> TASKS TO COMPLETE
A - In the news article on China's virus-hit economy, why did Beijing choose not to set an economic growth target?
B - Proceed with the news article on China's virus-hit economy, picking up after its last sentence.

> EXCERPT TO READ

--- START ---

China boosts spending but no big steps for virus-hit economy
China has not set a target for gross domestic product, while forecasters expect little to no growth this year
China's top economic official on Friday promised higher spending to revive its pandemic-stricken economy and curb surging job losses, but steered clear of launching a massive stimulus on the scale of the United States or Japan.
Premier Li Keqiang, in a speech to legislators, said Beijing would set no economic growth target, usually a closely watched feature of government plans, in order to focus on fighting the outbreak.
The battle against the virus "has not yet come to an end," Li warned. He urged the country to "redouble our efforts" to revive the struggling economy.
The coronavirus pandemic began in central China in December and prompted the government to isolate cities with 60 million people, adding to strains for the ruling Communist Party that include anti-government protests in Hong Kong and a tariff war with Washington.
China has reported 83,000 virus cases and 4,634 deaths and was the first economy to shut down factories, shops and travel to fight the virus. It became the first to reopen in March, but is struggling to revive activity.

--- END ---

> INFORMATION
--- START ---

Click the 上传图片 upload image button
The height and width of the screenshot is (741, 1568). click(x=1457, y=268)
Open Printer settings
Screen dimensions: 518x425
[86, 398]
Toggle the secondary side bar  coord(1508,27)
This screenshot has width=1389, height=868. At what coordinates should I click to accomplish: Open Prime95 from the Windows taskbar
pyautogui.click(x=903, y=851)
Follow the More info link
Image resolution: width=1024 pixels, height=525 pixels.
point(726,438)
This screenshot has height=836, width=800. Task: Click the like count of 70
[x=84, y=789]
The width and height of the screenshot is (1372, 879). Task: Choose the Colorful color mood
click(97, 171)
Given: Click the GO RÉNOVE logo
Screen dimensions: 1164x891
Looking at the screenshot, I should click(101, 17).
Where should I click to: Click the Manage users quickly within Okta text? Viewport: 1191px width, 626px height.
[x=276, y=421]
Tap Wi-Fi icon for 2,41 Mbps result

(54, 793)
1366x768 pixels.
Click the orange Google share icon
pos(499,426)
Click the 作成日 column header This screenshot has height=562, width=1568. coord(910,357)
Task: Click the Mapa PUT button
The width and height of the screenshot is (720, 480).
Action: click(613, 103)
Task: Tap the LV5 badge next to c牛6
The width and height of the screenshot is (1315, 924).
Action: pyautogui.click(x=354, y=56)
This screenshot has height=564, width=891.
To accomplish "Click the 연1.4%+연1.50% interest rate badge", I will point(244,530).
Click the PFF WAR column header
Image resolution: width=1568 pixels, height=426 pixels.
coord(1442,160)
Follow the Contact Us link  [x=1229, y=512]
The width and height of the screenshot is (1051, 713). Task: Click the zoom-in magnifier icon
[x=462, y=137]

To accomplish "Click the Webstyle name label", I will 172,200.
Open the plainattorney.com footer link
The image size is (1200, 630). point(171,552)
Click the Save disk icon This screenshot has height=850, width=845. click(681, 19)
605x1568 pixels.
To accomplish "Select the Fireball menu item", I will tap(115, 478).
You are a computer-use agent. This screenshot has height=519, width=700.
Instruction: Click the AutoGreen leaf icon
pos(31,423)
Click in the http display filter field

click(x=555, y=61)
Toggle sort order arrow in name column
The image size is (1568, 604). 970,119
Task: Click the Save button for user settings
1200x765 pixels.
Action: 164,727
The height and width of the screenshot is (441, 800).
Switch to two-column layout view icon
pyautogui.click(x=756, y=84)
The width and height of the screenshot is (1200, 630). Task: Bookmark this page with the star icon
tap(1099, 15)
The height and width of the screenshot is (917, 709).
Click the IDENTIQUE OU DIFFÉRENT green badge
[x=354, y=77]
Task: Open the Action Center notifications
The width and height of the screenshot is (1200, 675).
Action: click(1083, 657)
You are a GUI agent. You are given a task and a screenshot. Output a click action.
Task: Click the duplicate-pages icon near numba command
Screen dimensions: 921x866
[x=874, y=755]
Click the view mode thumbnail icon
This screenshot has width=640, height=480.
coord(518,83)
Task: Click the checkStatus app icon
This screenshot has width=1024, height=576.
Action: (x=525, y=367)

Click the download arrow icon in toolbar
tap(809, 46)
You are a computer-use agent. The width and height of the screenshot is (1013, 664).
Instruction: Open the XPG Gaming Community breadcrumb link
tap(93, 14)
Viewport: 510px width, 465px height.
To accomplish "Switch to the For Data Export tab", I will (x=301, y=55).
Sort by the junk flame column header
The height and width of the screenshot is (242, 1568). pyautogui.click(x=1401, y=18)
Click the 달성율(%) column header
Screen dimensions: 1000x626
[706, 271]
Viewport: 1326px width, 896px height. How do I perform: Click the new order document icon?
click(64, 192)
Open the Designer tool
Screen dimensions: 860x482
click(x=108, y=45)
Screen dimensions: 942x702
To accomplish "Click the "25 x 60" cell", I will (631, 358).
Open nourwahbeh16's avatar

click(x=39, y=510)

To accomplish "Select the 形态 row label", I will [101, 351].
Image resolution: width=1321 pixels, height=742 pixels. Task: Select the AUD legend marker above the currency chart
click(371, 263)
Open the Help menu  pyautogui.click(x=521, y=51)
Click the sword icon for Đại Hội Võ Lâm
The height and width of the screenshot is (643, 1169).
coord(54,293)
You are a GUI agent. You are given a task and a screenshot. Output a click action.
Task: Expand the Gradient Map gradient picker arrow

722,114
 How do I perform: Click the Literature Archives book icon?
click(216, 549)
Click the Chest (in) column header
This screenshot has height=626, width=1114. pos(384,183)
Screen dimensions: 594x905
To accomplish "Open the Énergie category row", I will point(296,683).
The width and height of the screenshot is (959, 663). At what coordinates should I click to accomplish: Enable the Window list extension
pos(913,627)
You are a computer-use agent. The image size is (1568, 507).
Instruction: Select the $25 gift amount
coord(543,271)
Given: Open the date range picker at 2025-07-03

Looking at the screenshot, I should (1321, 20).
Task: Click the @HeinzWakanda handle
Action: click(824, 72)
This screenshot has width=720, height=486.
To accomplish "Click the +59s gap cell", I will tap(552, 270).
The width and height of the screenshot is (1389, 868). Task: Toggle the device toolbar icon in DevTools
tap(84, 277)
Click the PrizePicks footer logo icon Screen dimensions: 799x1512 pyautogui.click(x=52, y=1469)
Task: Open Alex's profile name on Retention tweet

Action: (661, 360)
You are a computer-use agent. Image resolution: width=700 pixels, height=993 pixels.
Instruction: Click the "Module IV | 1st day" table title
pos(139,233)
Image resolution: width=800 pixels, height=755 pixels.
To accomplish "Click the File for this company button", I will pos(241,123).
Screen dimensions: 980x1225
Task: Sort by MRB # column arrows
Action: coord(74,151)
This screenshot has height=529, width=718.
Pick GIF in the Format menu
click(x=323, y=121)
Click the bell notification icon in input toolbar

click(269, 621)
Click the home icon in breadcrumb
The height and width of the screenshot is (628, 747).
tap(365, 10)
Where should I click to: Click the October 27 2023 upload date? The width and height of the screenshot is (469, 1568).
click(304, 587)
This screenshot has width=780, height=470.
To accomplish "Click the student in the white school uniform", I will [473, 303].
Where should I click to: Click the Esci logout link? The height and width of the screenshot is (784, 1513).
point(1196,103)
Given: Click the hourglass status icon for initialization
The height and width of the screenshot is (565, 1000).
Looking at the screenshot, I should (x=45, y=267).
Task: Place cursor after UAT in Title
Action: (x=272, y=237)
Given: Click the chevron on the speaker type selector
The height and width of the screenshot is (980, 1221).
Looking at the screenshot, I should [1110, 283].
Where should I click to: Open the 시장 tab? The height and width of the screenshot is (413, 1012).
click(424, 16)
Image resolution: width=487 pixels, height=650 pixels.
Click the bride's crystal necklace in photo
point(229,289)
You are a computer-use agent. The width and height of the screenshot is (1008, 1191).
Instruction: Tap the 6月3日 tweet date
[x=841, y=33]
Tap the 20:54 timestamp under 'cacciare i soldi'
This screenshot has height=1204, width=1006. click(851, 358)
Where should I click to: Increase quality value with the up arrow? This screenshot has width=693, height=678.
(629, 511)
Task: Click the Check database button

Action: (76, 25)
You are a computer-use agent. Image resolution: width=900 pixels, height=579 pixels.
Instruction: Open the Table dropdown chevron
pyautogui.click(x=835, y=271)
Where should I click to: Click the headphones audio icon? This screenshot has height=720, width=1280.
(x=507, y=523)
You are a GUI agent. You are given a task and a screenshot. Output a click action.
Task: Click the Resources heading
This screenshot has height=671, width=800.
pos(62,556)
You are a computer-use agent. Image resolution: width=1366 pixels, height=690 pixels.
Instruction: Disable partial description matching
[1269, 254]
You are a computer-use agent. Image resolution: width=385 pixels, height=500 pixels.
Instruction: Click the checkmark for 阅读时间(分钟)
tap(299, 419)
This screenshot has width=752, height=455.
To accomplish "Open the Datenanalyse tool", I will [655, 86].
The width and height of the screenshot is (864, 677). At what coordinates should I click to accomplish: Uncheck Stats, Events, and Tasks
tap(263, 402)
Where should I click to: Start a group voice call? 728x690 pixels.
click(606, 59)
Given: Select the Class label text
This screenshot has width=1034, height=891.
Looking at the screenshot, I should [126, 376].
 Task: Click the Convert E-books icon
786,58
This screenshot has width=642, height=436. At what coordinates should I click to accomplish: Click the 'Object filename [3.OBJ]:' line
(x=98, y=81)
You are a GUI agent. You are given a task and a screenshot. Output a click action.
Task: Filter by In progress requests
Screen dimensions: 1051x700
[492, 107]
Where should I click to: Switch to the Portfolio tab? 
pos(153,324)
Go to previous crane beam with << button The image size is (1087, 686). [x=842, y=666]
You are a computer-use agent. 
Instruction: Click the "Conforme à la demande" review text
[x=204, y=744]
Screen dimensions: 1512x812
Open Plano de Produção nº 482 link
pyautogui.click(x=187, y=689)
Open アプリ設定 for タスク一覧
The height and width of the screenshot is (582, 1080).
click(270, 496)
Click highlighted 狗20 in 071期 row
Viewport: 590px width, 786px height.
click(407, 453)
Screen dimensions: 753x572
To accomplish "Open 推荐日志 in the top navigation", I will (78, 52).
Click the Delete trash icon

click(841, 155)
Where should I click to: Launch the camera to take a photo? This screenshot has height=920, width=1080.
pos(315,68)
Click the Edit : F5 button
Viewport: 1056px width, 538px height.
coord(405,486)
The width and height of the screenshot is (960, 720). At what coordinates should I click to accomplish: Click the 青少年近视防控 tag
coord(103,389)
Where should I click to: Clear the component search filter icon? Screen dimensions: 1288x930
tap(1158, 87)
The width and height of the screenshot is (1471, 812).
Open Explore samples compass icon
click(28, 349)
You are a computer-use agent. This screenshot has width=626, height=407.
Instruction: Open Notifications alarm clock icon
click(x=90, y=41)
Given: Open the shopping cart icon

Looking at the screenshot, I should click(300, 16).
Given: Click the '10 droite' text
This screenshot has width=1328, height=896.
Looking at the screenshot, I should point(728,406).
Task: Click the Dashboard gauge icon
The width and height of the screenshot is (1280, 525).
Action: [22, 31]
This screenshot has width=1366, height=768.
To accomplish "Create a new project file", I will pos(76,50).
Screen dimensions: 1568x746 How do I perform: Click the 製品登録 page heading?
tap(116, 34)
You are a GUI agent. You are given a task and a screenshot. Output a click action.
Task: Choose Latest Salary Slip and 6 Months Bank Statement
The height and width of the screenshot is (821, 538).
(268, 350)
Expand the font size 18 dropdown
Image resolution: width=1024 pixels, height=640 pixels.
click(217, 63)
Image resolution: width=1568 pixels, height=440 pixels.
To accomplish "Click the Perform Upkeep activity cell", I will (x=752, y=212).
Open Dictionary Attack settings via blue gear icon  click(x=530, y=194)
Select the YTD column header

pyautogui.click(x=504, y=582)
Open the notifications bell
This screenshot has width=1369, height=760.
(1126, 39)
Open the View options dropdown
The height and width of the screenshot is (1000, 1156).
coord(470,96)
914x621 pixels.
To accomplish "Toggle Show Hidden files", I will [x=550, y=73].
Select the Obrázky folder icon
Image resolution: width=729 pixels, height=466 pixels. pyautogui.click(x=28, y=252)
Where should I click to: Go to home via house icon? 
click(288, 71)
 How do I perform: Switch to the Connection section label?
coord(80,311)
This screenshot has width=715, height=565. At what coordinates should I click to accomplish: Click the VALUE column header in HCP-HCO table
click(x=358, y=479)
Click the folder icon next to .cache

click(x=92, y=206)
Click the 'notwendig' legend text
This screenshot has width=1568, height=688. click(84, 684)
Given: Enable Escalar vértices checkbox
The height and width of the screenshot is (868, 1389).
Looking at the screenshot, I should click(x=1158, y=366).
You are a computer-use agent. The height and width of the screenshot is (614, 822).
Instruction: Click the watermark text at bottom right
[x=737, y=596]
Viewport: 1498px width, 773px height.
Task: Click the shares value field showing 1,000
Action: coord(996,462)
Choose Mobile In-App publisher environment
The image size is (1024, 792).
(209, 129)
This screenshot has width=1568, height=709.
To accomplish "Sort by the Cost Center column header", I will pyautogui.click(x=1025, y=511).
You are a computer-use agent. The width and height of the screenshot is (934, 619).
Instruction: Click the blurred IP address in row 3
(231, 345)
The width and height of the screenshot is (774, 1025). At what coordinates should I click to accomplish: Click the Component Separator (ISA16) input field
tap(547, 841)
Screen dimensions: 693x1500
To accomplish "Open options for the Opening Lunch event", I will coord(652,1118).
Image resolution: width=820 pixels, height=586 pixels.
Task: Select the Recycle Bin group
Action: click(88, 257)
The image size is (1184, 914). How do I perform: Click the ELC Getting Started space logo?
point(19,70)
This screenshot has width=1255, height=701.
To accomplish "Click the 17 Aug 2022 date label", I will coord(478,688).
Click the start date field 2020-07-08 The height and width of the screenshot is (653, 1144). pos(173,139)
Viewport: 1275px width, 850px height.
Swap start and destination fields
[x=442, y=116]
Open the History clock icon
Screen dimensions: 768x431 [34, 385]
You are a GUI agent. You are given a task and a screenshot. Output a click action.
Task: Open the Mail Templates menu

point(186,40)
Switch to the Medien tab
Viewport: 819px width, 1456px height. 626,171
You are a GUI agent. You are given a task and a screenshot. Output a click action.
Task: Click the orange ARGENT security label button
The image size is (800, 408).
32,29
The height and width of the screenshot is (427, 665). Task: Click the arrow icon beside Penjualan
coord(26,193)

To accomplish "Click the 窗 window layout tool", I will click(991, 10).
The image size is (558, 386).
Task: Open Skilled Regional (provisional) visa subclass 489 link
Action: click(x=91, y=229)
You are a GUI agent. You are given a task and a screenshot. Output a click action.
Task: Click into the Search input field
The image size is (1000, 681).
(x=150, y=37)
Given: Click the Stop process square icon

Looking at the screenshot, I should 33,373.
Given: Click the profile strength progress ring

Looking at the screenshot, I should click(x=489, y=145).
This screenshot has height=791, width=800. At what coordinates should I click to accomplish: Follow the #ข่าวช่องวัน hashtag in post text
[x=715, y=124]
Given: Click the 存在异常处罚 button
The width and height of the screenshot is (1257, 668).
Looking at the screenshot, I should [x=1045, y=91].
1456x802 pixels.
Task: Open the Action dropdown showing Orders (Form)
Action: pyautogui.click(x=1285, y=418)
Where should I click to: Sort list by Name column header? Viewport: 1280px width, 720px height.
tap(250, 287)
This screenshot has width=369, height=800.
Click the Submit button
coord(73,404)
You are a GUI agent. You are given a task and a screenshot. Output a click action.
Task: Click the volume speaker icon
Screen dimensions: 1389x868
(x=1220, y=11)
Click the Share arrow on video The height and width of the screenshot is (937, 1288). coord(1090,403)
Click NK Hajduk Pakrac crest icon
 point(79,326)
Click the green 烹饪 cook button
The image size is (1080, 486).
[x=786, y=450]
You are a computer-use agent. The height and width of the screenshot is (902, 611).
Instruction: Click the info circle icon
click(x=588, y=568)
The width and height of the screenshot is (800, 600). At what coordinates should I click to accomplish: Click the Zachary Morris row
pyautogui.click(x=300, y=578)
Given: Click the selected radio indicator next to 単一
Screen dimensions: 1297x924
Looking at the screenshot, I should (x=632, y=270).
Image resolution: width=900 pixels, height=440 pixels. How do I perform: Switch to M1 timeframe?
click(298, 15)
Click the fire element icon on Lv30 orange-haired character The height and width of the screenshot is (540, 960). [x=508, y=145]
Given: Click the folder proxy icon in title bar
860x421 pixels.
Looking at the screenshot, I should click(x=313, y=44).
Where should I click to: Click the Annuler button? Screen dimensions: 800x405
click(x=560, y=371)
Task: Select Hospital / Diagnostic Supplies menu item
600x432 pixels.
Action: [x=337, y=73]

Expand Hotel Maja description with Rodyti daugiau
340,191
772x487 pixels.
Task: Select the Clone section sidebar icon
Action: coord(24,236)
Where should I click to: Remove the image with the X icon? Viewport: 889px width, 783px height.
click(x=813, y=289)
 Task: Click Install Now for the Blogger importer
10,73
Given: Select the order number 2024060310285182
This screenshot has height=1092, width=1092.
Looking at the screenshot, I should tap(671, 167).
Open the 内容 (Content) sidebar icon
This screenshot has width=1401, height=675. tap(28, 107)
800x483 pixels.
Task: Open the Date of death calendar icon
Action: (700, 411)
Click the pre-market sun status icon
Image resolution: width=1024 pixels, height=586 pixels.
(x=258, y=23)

--- END ---

> RESPONSES BY TASK
A - Beijing set no economic growth target in order to focus on fighting the outbreak. Premier Li Keqiang told legislators that the battle against the virus "has not yet come to an end."

B -
Private sector analysts say as many as 30 per cent of the country's 442 urban workers — or as many as 130 million people — lost jobs at least temporarily. They say as many as 25 million jobs might be lost for good this year.
Chinese economy contracts
The government's budget deficit will swell by 1 trillion yuan ($196 billion Cdn) this year to help meet targets including creating nine million new urban jobs, Li said. That is in line with expectations for higher spending, but a fraction of the $1 trillion-plus stimulus packages launched or discussed by the United States, Japan and Europe.
"These are extraordinary measures for an unusual time," the premier said in the nationally televised speech.
Li said Beijing did not set a growth target due to the "great uncertainty" of the epidemic and to enable officials to focus on other goals.
The world's second-largest economy contracted by 6.8 per cent over a year earlier in the three months ending in March after factories, offices, travel and other businesses were shut down to fight the virus. Forecasters expect little to no growth this year, down from 6.1 per cent in 2019, already a multi-decade low.
The big deficit "indicates significant policy support for the domestic recovery," Louis Kuijs of Oxford Economics said in a report.
However, Beijing is reluctant to launch a stimulus that would add to already high Chinese debt and strains on the financial system, Kuijs said.
Li also promised to work with Washington to carry out the truce signed in January in their fight over Beijing's technology ambitions and trade surplus. The premier gave no details, but U.S. President Donald Trump has threatened to back out of the deal if China fails to buy more American exports.
Strains with Washington have been aggravated by Trump's accusations that Beijing is to blame for the virus's global spread.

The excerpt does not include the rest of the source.